People we spoke with were satisfied with the care and support they received and were complimentary about the care staff. This was consistent with positive feedback reported in the provider's own annual quality assurance survey. People were given information and support to help them understand the care and support available to them.

Is the service caring?

We spoke with three people who used the service at their own home. One person said to us, "It's fantastic here. I really like living in this house. Staff help me cook food and my favourite is pizza." We asked another person if they liked living at their home. They replied, "Yes." We asked two people if they were looking forward to their forthcoming holiday. They both nodded enthusiastically and replied, "Oh, yes."

All interactions we witnessed between staff and people who used the service were encouraging and friendly. People were offered choices, encouraged to make decisions for themselves and staff were attentive to their needs. One staff member summed up the level of respect shown to people by commenting, "I actually feel privileged to be a part of their lives."

Is the service responsive?

People were consulted about and involved in their own care planning and the provider acted in accordance with their wishes. Care plans and risk assessments were regularly reviewed.

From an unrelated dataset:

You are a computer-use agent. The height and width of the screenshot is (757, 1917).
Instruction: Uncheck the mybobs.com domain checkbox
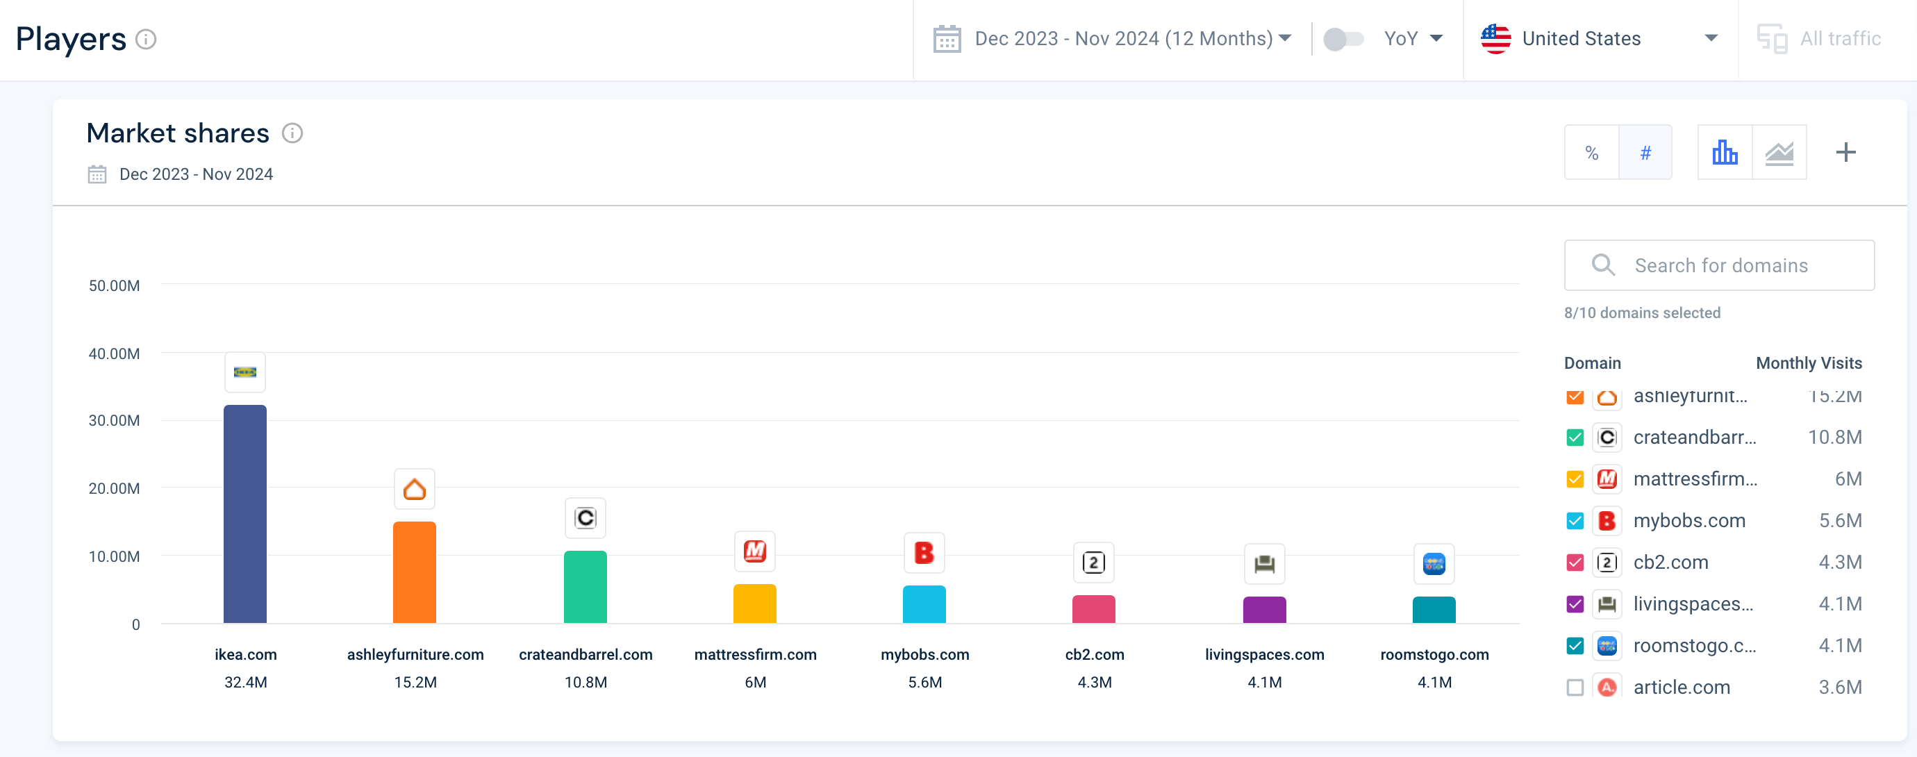coord(1575,520)
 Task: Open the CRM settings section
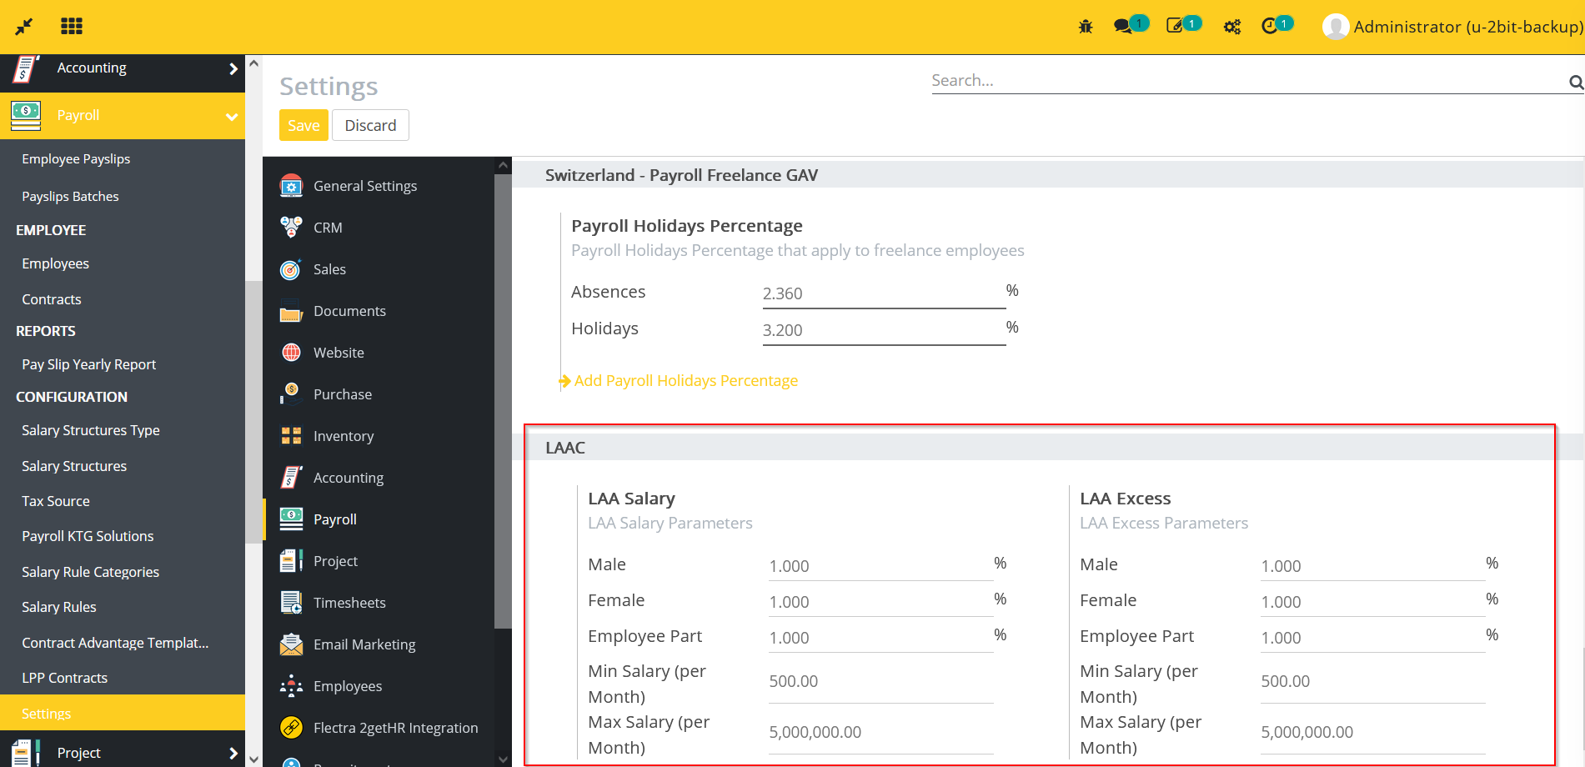[328, 228]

Five staff members told us that all of the members of the management team were approachable and they would have no difficulty speaking to them if they had any concerns about the service.

Is the service well led?

Staff said that they felt well supported by the manager, the operations manager and the management team, and they were able do their jobs safely. There was a range of quality monitoring systems in place to ensure that care and support was being delivered appropriately by staff, that the service was continuously improving and that people were satisfied with the services they were receiving.

24 January 2014

During a routine inspection

People's plans of care identified the care people needed and how this was to be provided. People could choose the things they wanted to do and the level of support they needed. People were treated with dignity and respect. One person we spoke with said, "The carers are just so good. I had different carers to start with but now everything is sorted. They know exactly what help or support I need."

People we spoke with told us that the staff who cared for them appeared confident and competent to provide the care people needed. One person said, "They are all so good. I can't fault the way that I am supported."

The provider completed audits of people's care plans, policies and other documents held at the office. However, we found that these audits and reviews of people's care plans were not always effective in identifying errors or omissions of information. The provider told us that they would correct the identified errors and omissions straight away. Everyone we spoke with told us that they were either happy, or very happy with the care they were provided with.

We reviewed the provider's complaints records. We saw that all complaints had been responded to and resolved to the satisfaction of the complainant. One person we spoke with said, "If ever I needed to complain I would call the office or social services." Everyone we spoke with told us that they had never had cause to complain.

7 November 2012

During a routine inspection

We spoke with three people who were using the service. The people we spoke with told us that they had been involved in the development of their care plans. One person said, 'The staff always ask me what I need.' Another person said, 'The care I receive is wonderful I get everything I need.'

We spoke to three relatives of people who use the service and one person said, 'The staff keep me updated and keep good records of what they have done.'

People told us they felt safe with the support they were being provided. One person said, "I feel safe and I can talk to staff." People told us that they liked the staff and staff were able to meet their needs. They also told us they felt they could speak to the manager or staff and they would be listened to.

We found that staff were supported to provide care that met people's needs. The provider was making appropriate checks before a new member of staff started work. We also found that the provider took steps to assess the quality of the service being provided.